■ WHAT TO PRODUCE
With the images left out, print all of the records below exactly.

[Records from a data collection]
________________

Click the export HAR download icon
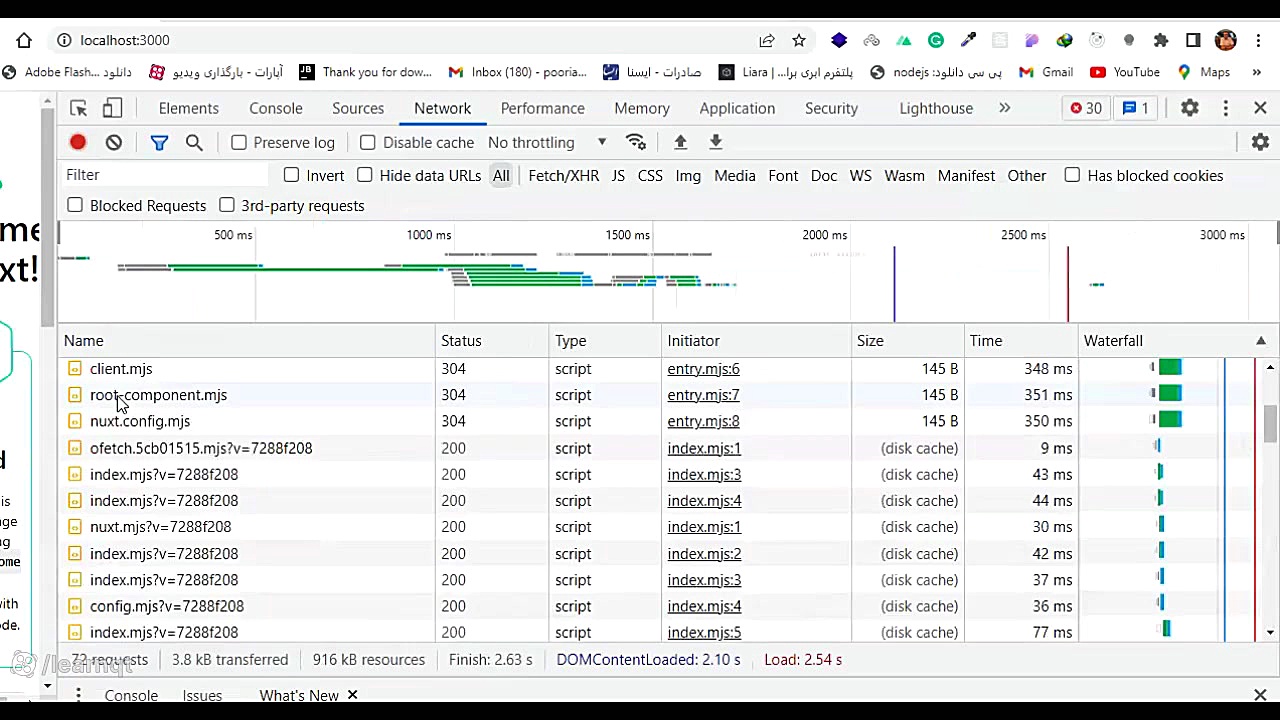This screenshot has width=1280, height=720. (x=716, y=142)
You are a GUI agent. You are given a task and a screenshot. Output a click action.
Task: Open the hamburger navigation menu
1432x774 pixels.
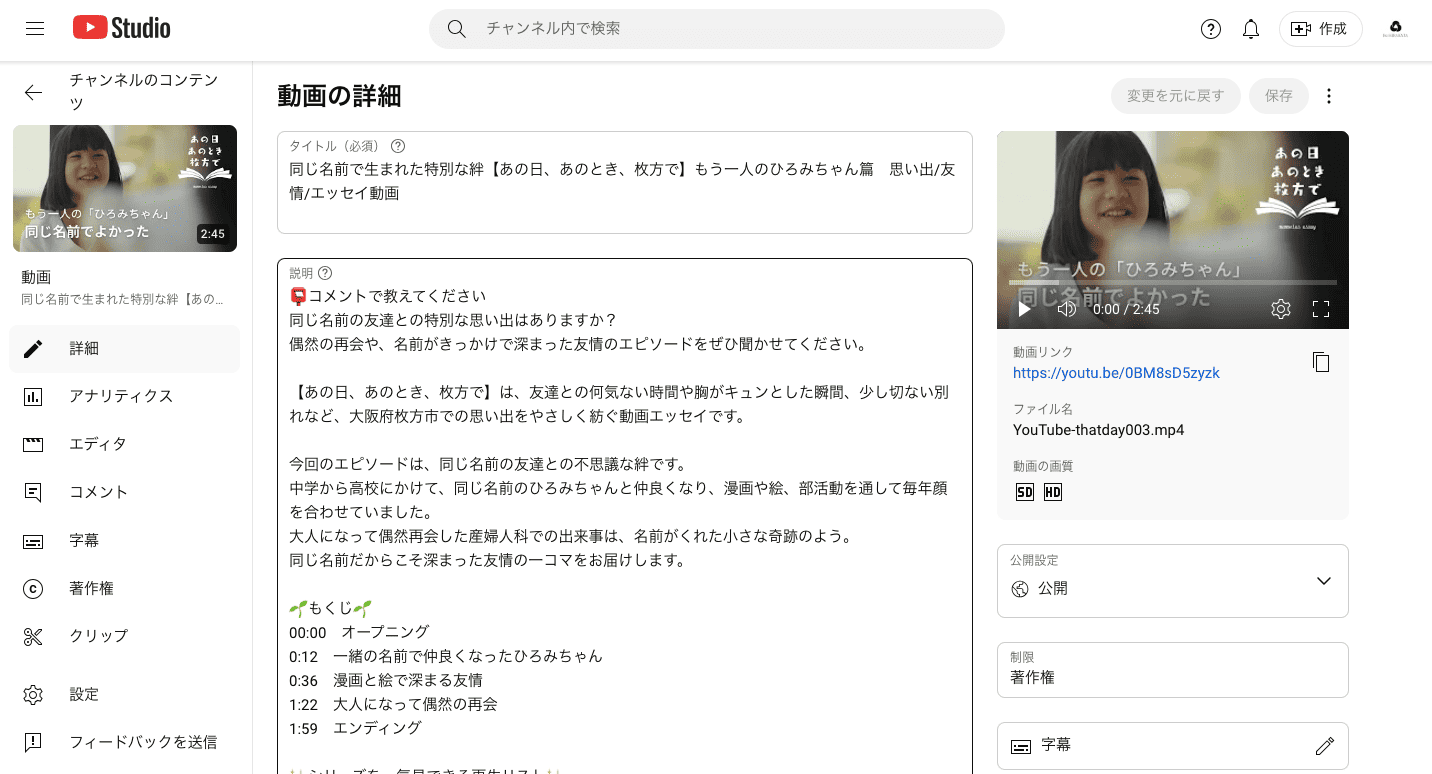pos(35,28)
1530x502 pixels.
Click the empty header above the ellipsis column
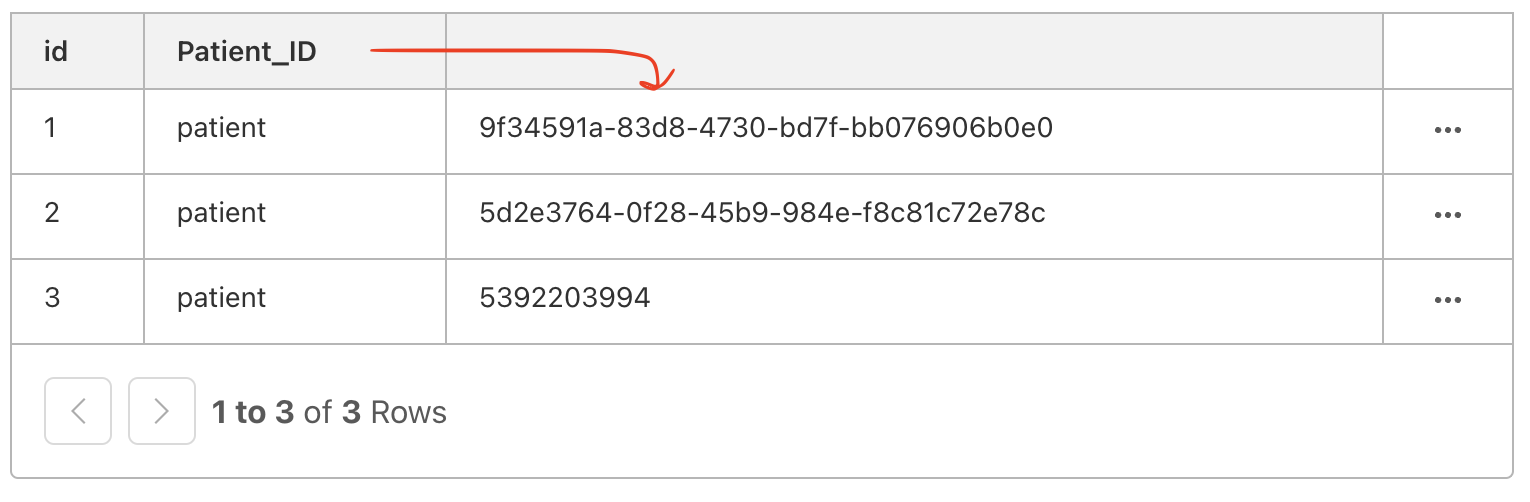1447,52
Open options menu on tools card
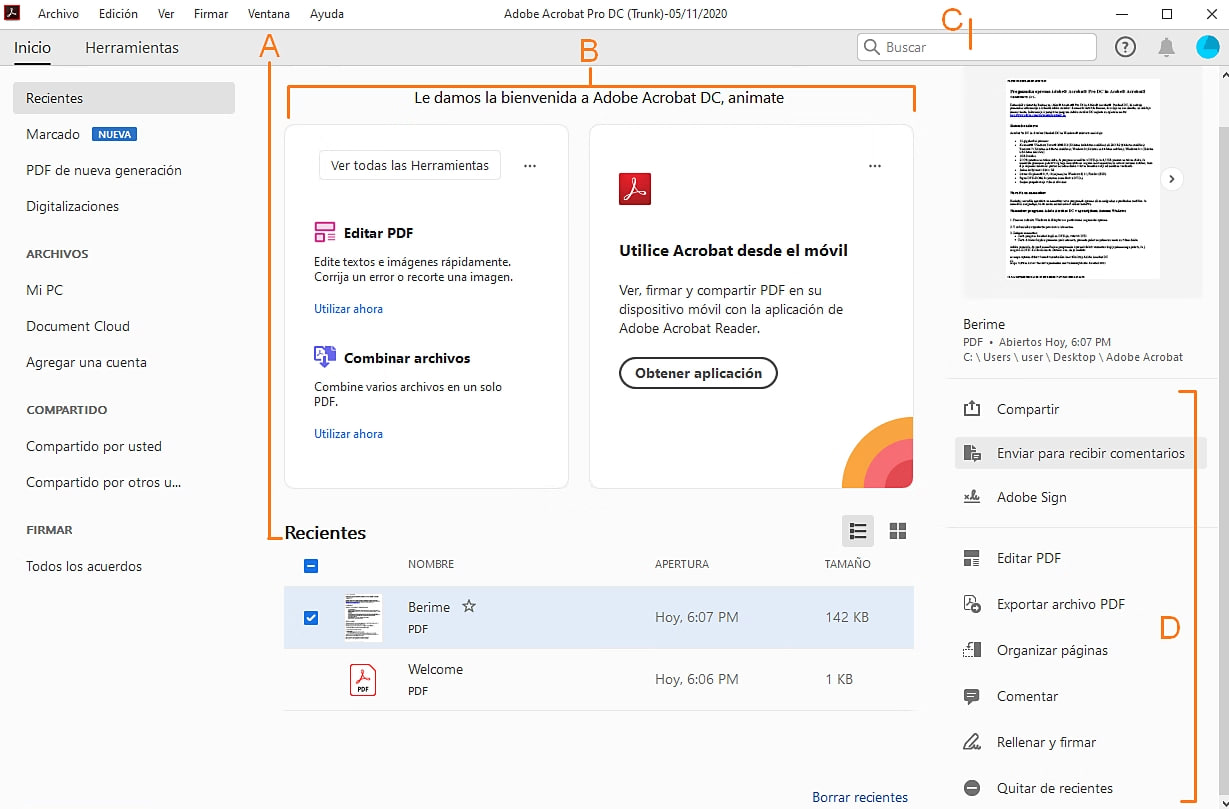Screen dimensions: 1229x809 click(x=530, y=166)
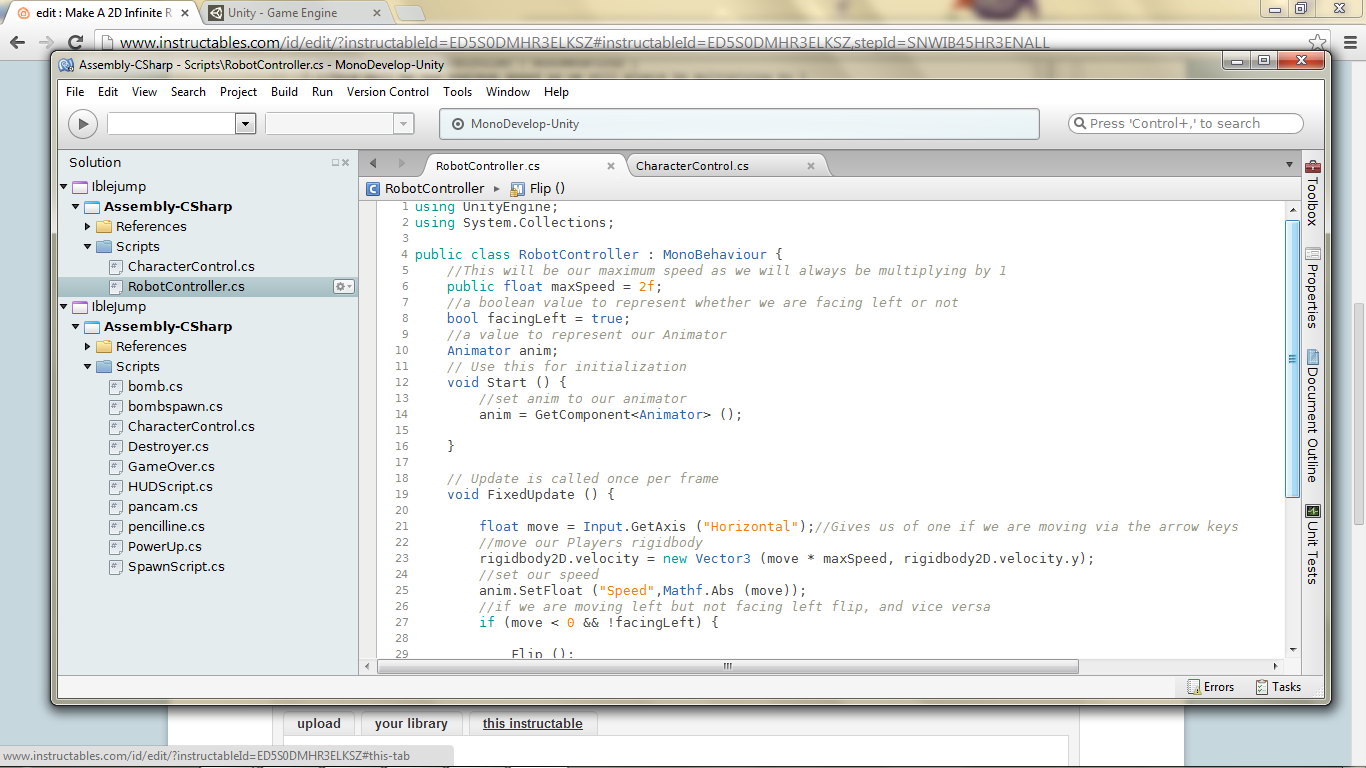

________________

■ RESPONSE FOR THIS EXERCISE
Click the export HAR download icon
This screenshot has width=1280, height=720. (x=716, y=142)
You are a GUI agent. You are given a task and a screenshot. Output a click action.
Task: Open the hamburger navigation menu
1432x774 pixels.
pos(35,28)
1530x502 pixels.
Click the empty header above the ellipsis column
1447,52
Open options menu on tools card
Screen dimensions: 1229x809 click(x=530, y=166)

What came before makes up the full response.